Kita telah saksikan bersama kasus karhutla ini cukup memakan waktu yang lama. Sebagai putra daerah Riau, penulis sering mendapatkan liburan tambahan di luar libur nasional yang di­te­tap­kan oleh pemerintah daerah ka­rena untuk melindungi para siswa agar tidak terjangkit penyakit ISPA. Ini adalah efek utama yang paling fatal dari asap karhutla, tanpa disadari Ke­gia­tan Belajar Mengajar (KBM) seko­lah yang ada di wilayah terkena asap ini menjadi tidak optimal, tentu saja hal ini akan berdampak pula pada tidak sempurnanya proses penyam­pa­­ian dan pemahaman materi dari guru ke siswa.

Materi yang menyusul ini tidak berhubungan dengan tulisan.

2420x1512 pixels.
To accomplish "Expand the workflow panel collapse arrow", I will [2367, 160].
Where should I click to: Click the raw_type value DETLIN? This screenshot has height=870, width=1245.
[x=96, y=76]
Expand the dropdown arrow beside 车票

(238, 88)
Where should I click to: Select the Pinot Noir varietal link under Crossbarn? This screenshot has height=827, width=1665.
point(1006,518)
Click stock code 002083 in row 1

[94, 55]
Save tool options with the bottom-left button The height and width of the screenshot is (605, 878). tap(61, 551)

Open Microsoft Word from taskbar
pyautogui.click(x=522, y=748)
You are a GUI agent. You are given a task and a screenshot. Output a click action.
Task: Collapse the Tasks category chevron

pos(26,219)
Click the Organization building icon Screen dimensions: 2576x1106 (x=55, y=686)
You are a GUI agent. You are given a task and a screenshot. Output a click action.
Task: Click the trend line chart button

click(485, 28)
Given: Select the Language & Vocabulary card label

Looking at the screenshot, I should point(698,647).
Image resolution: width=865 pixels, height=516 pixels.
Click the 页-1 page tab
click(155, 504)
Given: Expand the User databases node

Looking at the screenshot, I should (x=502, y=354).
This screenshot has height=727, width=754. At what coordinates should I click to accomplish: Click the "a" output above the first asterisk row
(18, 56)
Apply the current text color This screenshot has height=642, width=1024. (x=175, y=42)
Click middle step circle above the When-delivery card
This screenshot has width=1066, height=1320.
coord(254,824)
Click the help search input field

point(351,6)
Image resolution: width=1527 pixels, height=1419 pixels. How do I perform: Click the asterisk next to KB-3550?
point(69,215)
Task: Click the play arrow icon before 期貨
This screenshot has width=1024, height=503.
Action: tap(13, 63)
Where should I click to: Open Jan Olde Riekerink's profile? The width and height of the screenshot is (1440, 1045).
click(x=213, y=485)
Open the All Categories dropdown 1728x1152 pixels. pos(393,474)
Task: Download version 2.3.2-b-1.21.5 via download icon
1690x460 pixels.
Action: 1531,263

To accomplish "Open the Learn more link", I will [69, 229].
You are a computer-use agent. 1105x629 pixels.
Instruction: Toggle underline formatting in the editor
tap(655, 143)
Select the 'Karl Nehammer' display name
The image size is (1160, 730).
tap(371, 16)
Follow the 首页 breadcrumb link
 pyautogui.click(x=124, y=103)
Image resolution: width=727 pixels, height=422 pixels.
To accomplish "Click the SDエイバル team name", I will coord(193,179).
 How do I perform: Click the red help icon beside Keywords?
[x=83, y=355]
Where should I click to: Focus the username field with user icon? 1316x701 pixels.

Padahal kita tahu bahwa Pen­­didikan adalah kunci masa depan bangsa, lantas dengan arogannya pre­da­tor hutan telah merenggut hak-hak ge­nerasi muda untuk bersekolah dengan leluasa.

Pada tanggal 9 September 2019, Dinas Pendidikan atas dasar instruksi dari Gubernur Riau untuk meliburkan siswa sebagai bentuk tindak pengama­nan dampak asap karena level Indeks Standar Pencemaran Udara (ISPU) te­lah mencapai level sangat tidak sehat alias berbahaya. Terakhir tanggal 13 Sep­tember 2019 kepala Disdik Riau ba­pak Rudyanto mengatakan bahwa se­t­iap sekolah dapat mengambil ke­bija­kan sendiri dan jika udara mem­baik akan kembali normal aktivitas sekolah. Sekali lagi asap adalah salah satu bentuk kejahatan pemicu sakitnya sistem dan proses pendidikan yang berlangsung di negeri kita.

Hal lain juga mengganggu kehidu­pan margasatwa serta flora dan fauna yang ada di wilayah terjadinya keba­ka­ran hutan. Tentunya ini akan sangat menggangu habitat mereka. Dampak yang akan kita rasakan yaitu rusaknya ekosistem yang ada di hutan tersebut, sehingga hutan yang berperan sebagai paru paru dunia tidak akan berfungsi dengan maksimal. Spesis langka dan hewan serta tumbuhan di hutan akan mengalami kemerosotan, dan tidak sedikit diantara mereka harus memilih mendatangi pemukiman warga atau mati di lalap si jago merah. Padahal hutan adalah titipan Tuhan untuk kita jaga kelestariannya, dan kita semua akan dimintai pertanggungjawaban untuk itu semua. Ganasnya kejahatan yang dilakukan oleh oknum yang tak ber­tanggungjawab dalam hal ini tidak hanya merugikan manusia saja, tetapi juga merusak alam, udara, dan juga membunuh kehidupan hewan di­dalam­nya secara paksa.

Terakhir, kabut asap karhutla juga menjadi penjagal yang menohok pada roda perekonomian daerah, tepatnya di industri penerbangan. Banyak pesawat yang delay dan kesulitan take off karena jarak pandang di udara sangat terbatas. Bandara udara yang merupakan simpul perekonomian daerah sangat dibutuhkan untuk beroperasi secara maksimal. Tambah lagi, kabut asap yang mengudara ke negara tetangga sebut saja Malaysia, Singapura dan Thailand juga menga­lami dampak yang serupa. Tidak bisa di­pungkiri hal ini tentu juga ber­dam­pak negativ pada keberlang­su­ngan aktivitas di negara-negara tetangga.

Penulis yang pernah mengalami si­tua­si ini secara langsung, mengajak un­tuk menyadari betapa krusialnya pe­ran hutan untuk kehidupan kita se­mua, maka dari itu sama-sama kita melawan kejahatan karhutla ini, pejabat pemerintahan hingga meluas ke masyarakat umum hendaknya saling bersinergi agar kejadian yang sama tidak kembali terulang di tahun yang akan datang. Indonesia lebih baik menjadi primitif dari pada harus modern, jika masih banyak yang mengira hutan tidak lagi berharga. Ke­bakaran yang disengaja maupun tidak disengaja, baik dalam skala besar maupun kecil, tetap tidak bisa di-elakkan semua akan terkena dam­pak­nya yang meliputi kerugian material atau pun non material, fisik dan juga psikis. ***

Penulis adalah alumni Universitas Islam Negeri Sumatera Utara Medan.